Costos en alza y rentabilidad en jaque

A la caída del consumo y a los cambios en los hábitos de compra se sumó un fuerte incremento de los costos operativos. En 2025, la electricidad aumentó un 44%, el gas un 53% y los combustibles más del 40%, en un contexto en el que la inflación anual cerró en torno al 31,5%.

Uno de los factores más críticos fue el encarecimiento de los alquileres comerciales. En promedio, los valores subieron hasta un 80% a lo largo de 2025, luego de haber acumulado incrementos cercanos al 280% en el segundo semestre de 2024. Este escenario deterioró sensiblemente la rentabilidad de los comercios, especialmente de aquellos ubicados en zonas céntricas o de alto tránsito.

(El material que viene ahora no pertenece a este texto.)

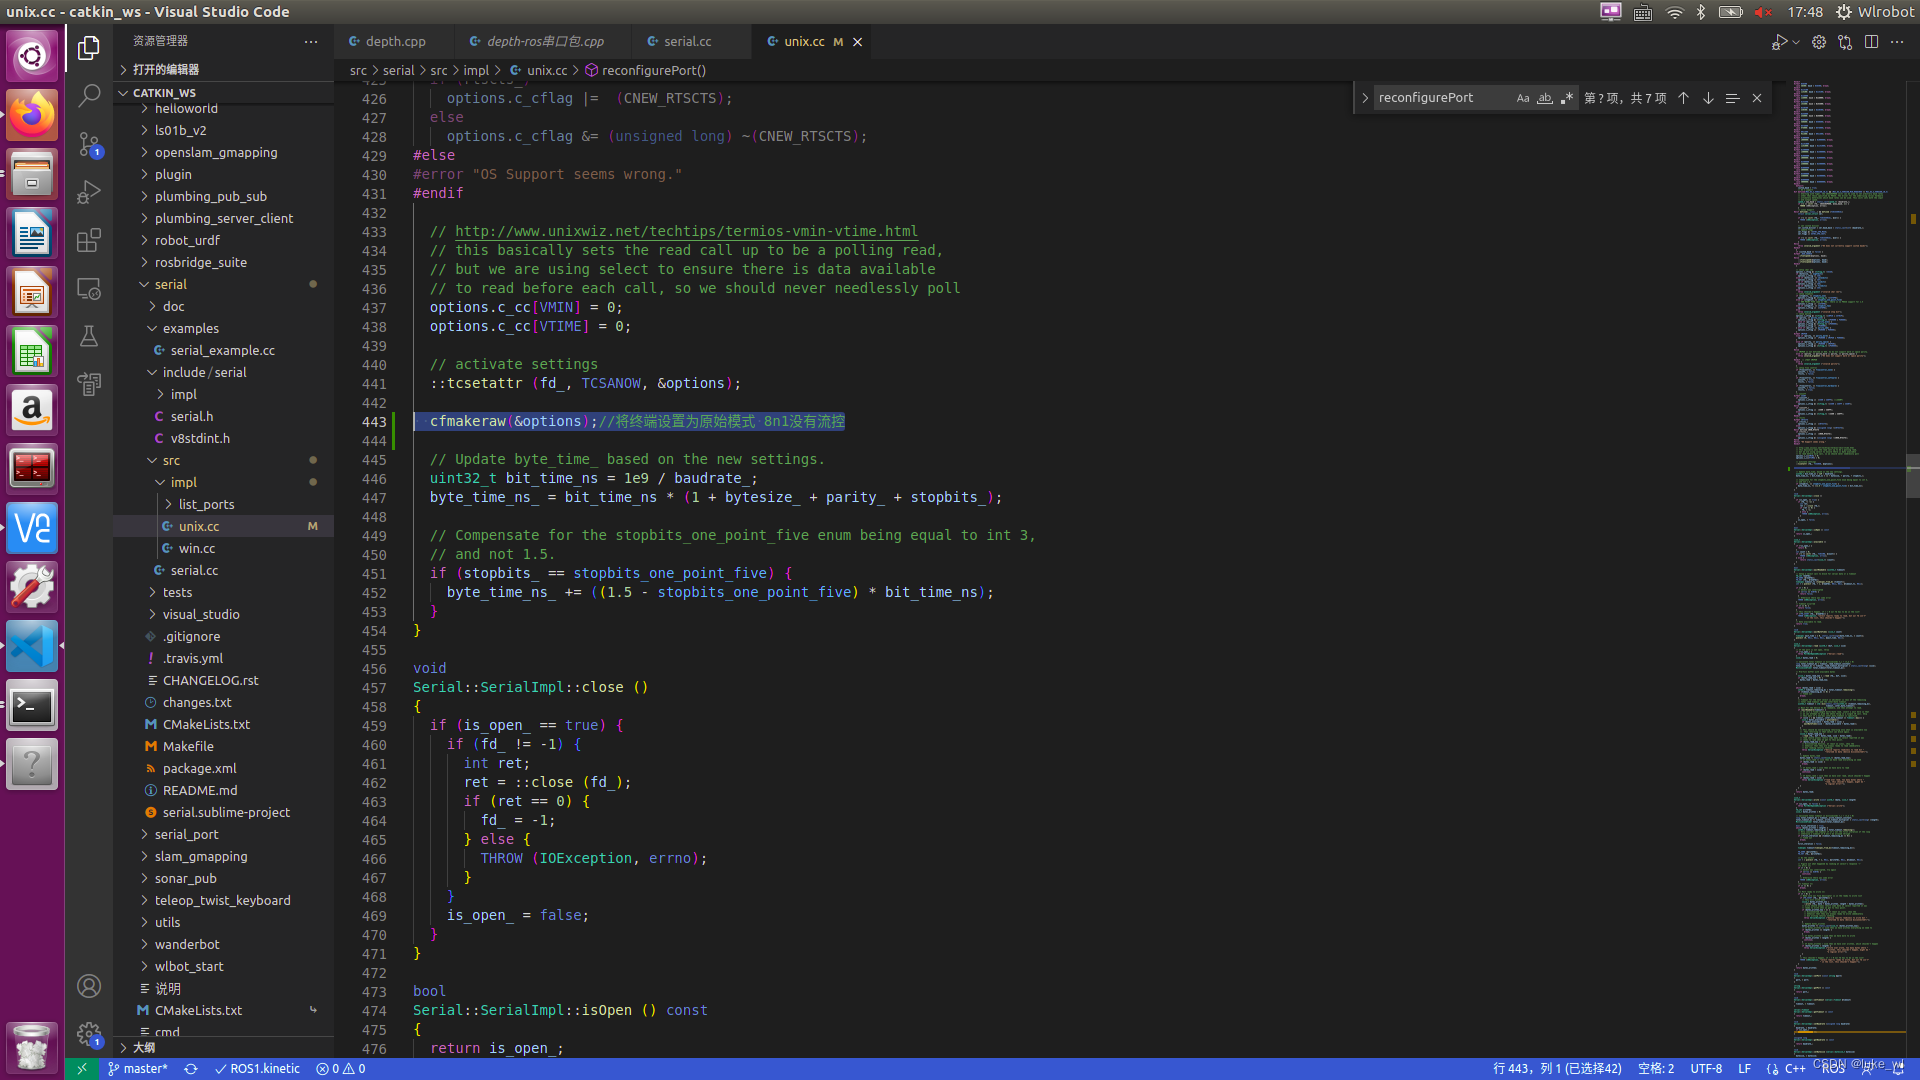The height and width of the screenshot is (1080, 1920).
Task: Go to previous match arrow in find
Action: click(1683, 98)
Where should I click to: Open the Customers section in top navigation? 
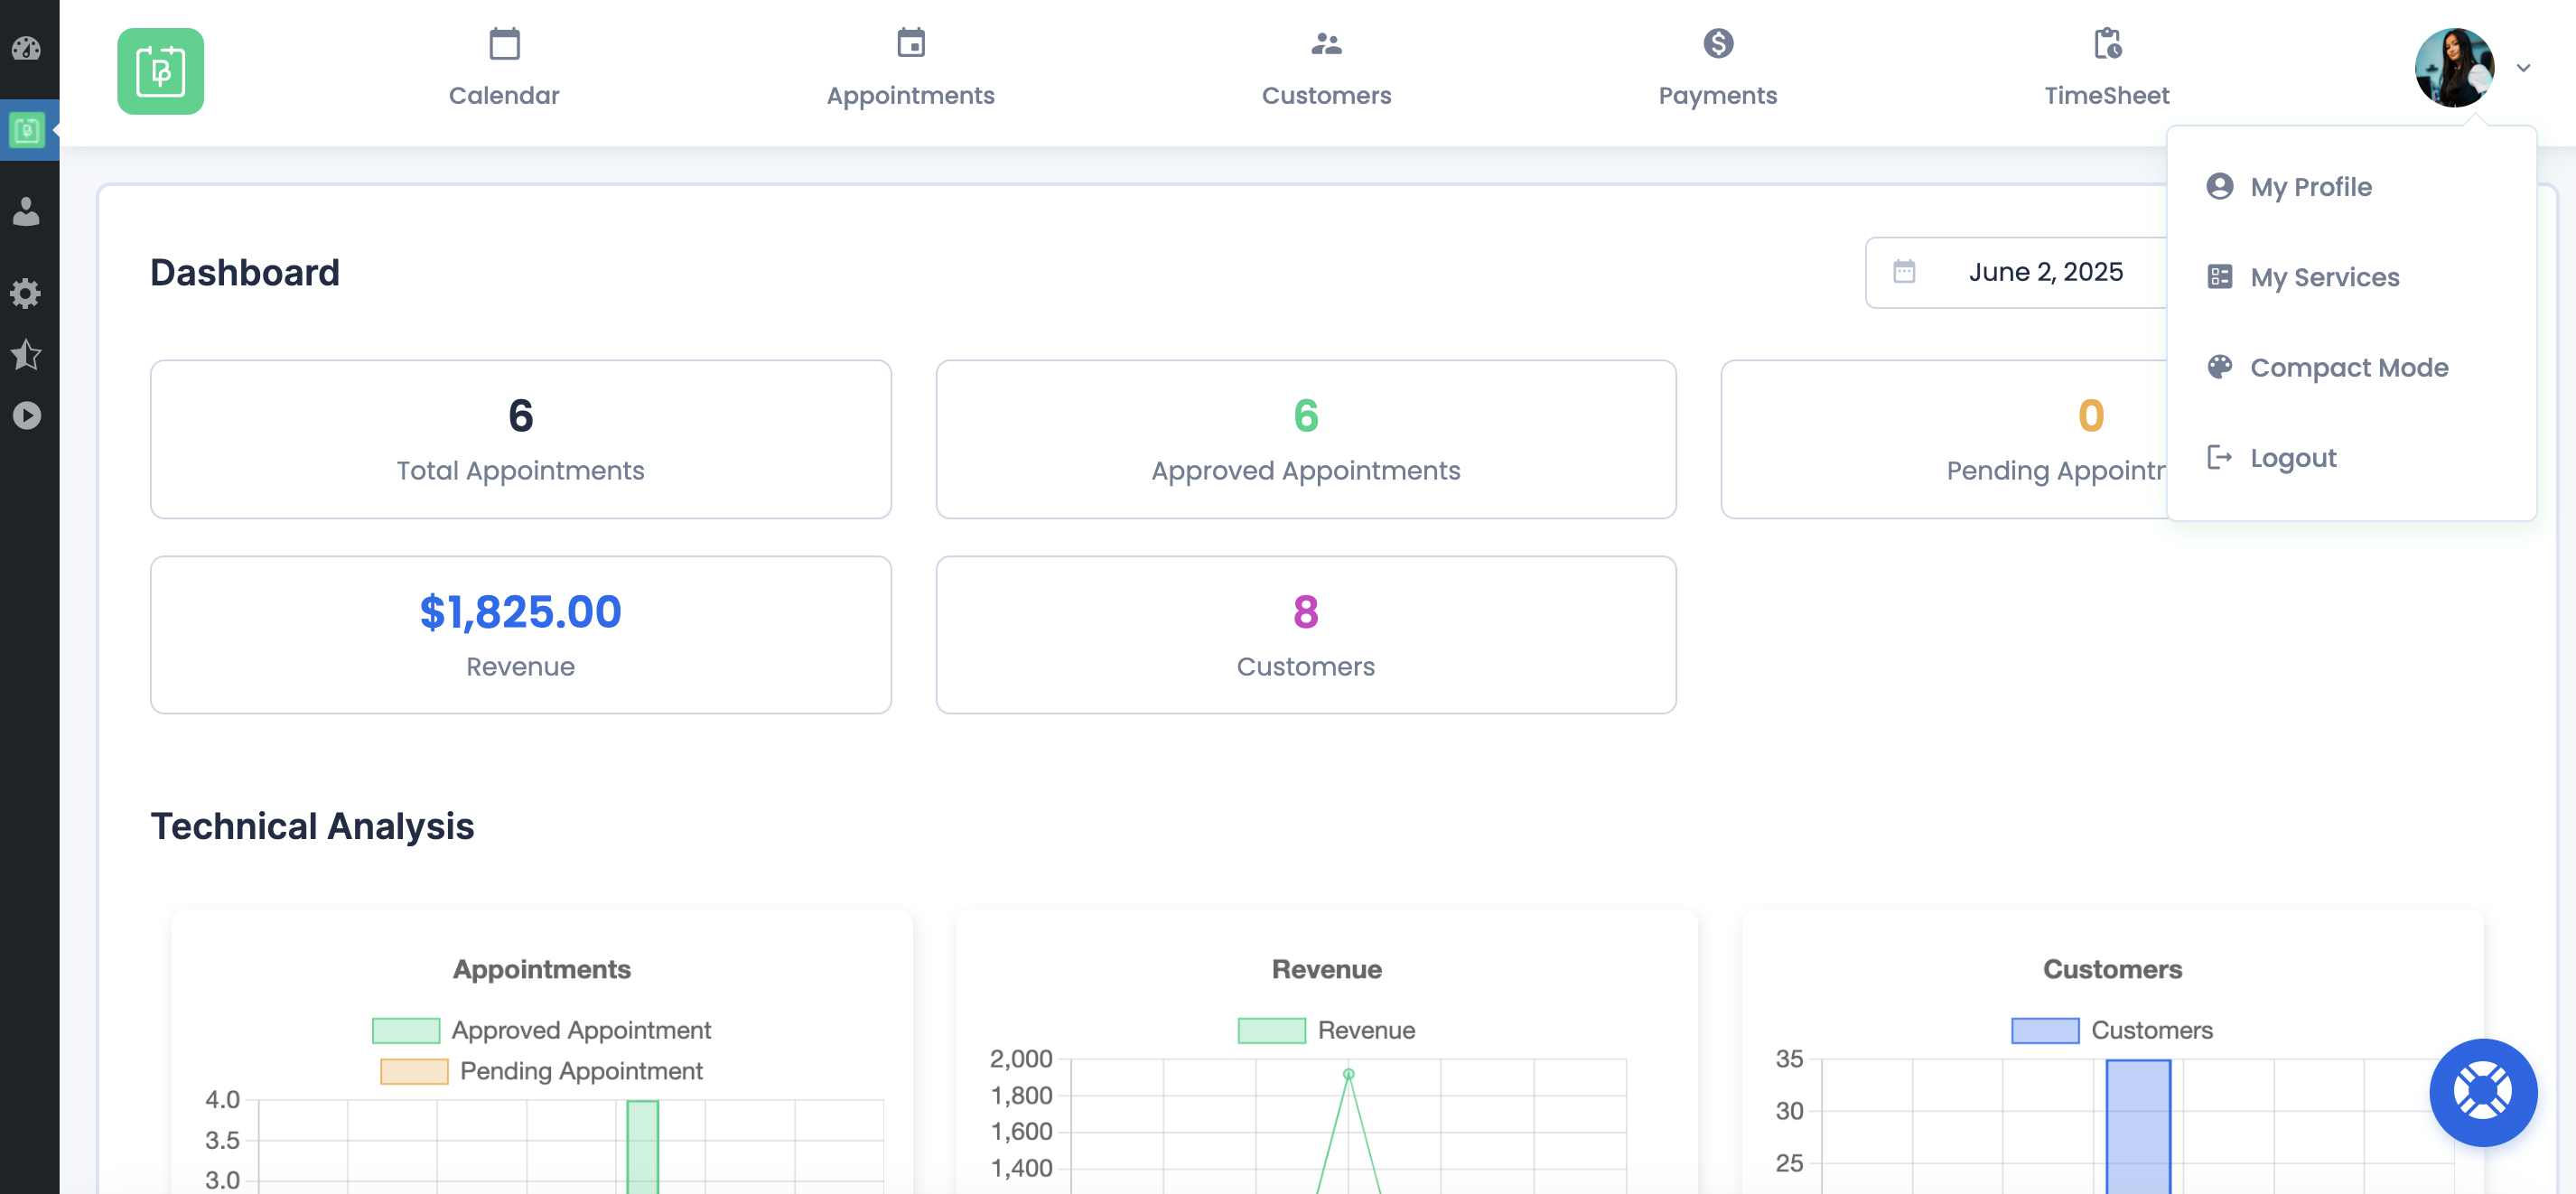(1325, 68)
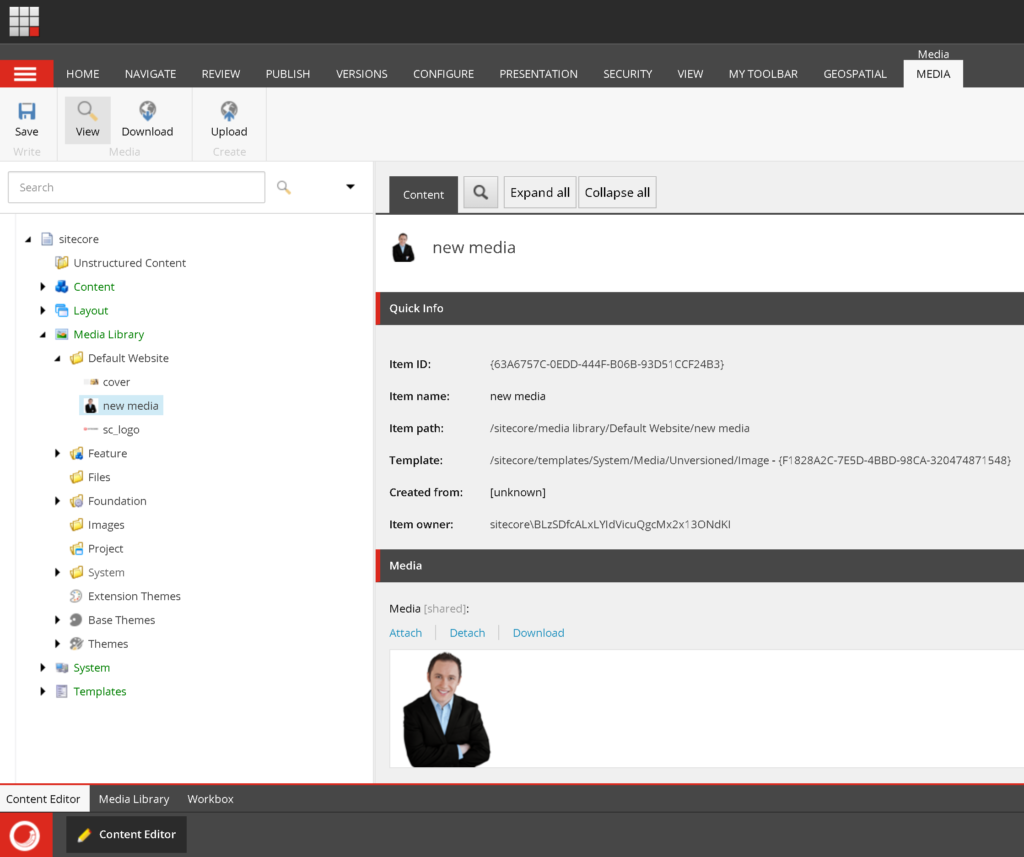
Task: Click the Download media icon
Action: click(x=147, y=117)
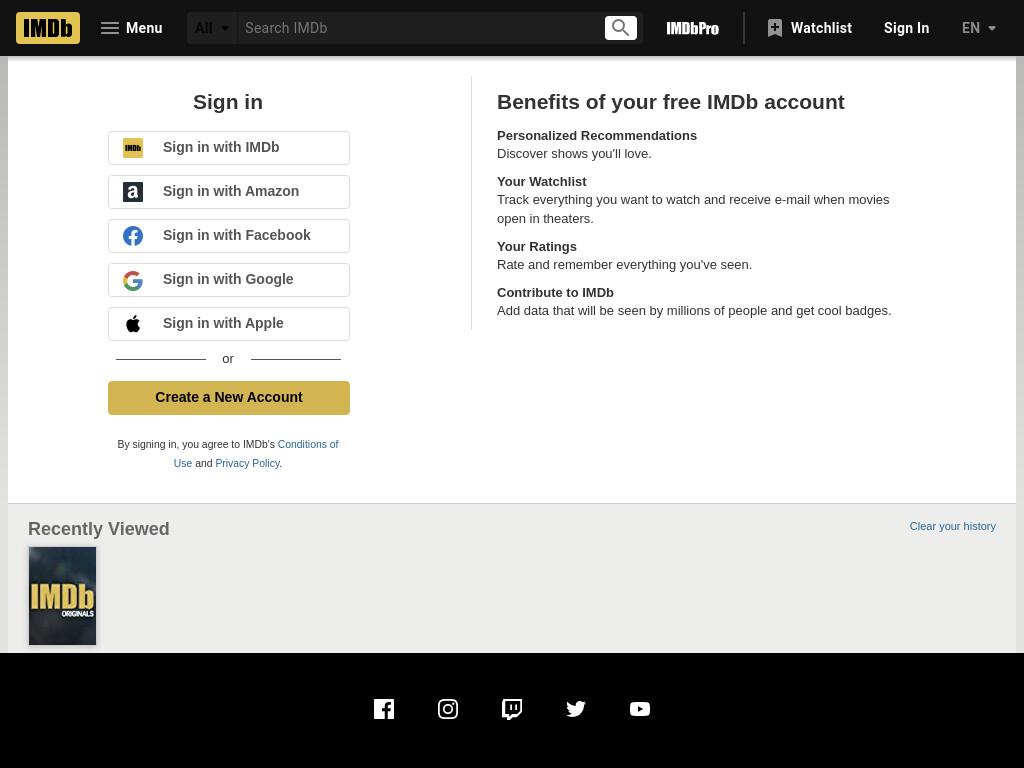Choose Sign in with Amazon

(x=229, y=192)
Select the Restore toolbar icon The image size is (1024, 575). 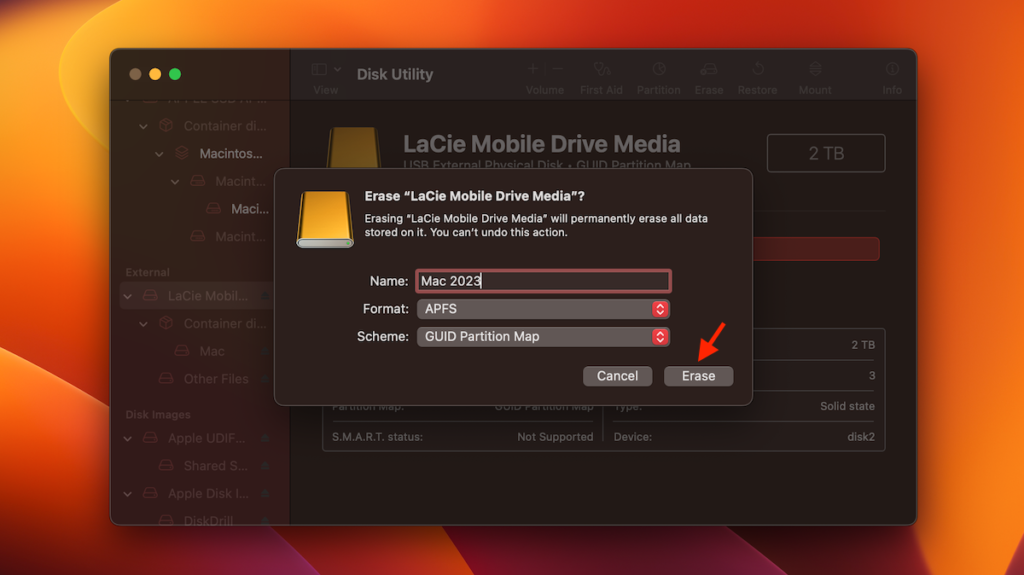coord(757,70)
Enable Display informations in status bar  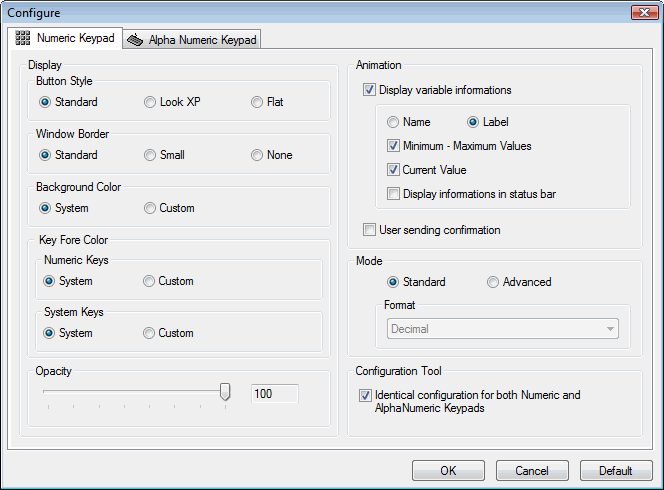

Respuestas institucionales y dinámicas territoriales

Frente a este panorama, la Cámara de Comercio y Servicios de San Juan impulsó convenios, capacitaciones y acciones de acompañamiento destinadas a fortalecer al sector. En la misma línea, el gobierno provincial facilitó líneas de crédito orientadas a sostener la actividad y preservar el empleo.

En el plano territorial, se observaron movimientos relevantes. El departamento Rawson avanzó en la ampliación de sus zonas comerciales, mientras que se prevé que Capital impulse ordenamientos urbanos y comerciales destinados a mejorar la experiencia de compra y la competitividad del comercio local.

Perspectivas para 2026

De cara a 2026, el comercio sanjuanino enfrenta un escenario todavía desafiante, aunque con expectativas puestas en sectores estratégicos como la minería y la industria, que podrían generar efectos multiplicadores sobre el consumo y la actividad económica en general.

Desde la Cámara de Comercio destacaron el compromiso del sector y subrayaron la importancia de acompañar al comercio provincial como herramienta clave para sostener el empleo, dinamizar la economía local y amortiguar los impactos de un contexto nacional e internacional todavía incierto.